◆ PROBLEM
Express the rows as a JSON list of strings with one string per line, leaving out blank lines. Begin at the line that contains "Open Messaging from" and stop after the line that contains "pyautogui.click(x=402, y=25)".

◆ RECORDS FOR PROCESSING
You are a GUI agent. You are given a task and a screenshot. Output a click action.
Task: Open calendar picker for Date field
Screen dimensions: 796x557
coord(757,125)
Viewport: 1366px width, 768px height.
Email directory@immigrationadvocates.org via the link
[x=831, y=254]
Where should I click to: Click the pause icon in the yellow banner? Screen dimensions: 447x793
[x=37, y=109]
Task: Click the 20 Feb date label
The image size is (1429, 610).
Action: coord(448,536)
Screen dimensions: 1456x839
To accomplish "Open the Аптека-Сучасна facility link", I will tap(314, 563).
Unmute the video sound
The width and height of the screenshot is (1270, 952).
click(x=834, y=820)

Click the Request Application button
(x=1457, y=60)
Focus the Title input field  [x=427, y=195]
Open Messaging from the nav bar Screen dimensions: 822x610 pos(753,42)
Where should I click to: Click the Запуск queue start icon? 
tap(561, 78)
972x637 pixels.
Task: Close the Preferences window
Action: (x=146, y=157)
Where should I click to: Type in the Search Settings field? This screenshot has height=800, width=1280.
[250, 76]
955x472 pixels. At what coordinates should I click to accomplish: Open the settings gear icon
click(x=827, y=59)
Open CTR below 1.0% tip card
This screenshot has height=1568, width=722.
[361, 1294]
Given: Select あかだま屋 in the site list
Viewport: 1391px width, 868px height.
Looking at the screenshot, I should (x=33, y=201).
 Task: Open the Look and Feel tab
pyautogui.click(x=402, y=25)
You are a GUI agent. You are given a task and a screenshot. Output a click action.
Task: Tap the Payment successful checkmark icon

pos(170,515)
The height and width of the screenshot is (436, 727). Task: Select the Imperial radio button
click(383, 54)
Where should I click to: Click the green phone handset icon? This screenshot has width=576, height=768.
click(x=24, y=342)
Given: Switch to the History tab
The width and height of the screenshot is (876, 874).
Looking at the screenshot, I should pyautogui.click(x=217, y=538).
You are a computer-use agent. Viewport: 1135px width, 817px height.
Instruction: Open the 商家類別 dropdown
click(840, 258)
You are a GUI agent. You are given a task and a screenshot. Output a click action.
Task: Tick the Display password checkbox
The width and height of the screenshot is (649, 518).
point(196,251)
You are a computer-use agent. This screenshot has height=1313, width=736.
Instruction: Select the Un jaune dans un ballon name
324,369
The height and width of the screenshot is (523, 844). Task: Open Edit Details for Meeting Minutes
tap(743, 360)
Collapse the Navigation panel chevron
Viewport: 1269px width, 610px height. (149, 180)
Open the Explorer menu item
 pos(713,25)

◆ EXERCISE RESULT
[
  "Open Messaging from the nav bar Screen dimensions: 822x610 pos(753,42)",
  "Where should I click to: Click the Запуск queue start icon? ",
  "tap(561, 78)",
  "972x637 pixels.",
  "Task: Close the Preferences window",
  "Action: (x=146, y=157)",
  "Where should I click to: Type in the Search Settings field? This screenshot has height=800, width=1280.",
  "[250, 76]",
  "955x472 pixels. At what coordinates should I click to accomplish: Open the settings gear icon",
  "click(x=827, y=59)",
  "Open CTR below 1.0% tip card",
  "This screenshot has height=1568, width=722.",
  "[361, 1294]",
  "Given: Select あかだま屋 in the site list",
  "Viewport: 1391px width, 868px height.",
  "Looking at the screenshot, I should (x=33, y=201).",
  " Task: Open the Look and Feel tab",
  "pyautogui.click(x=402, y=25)"
]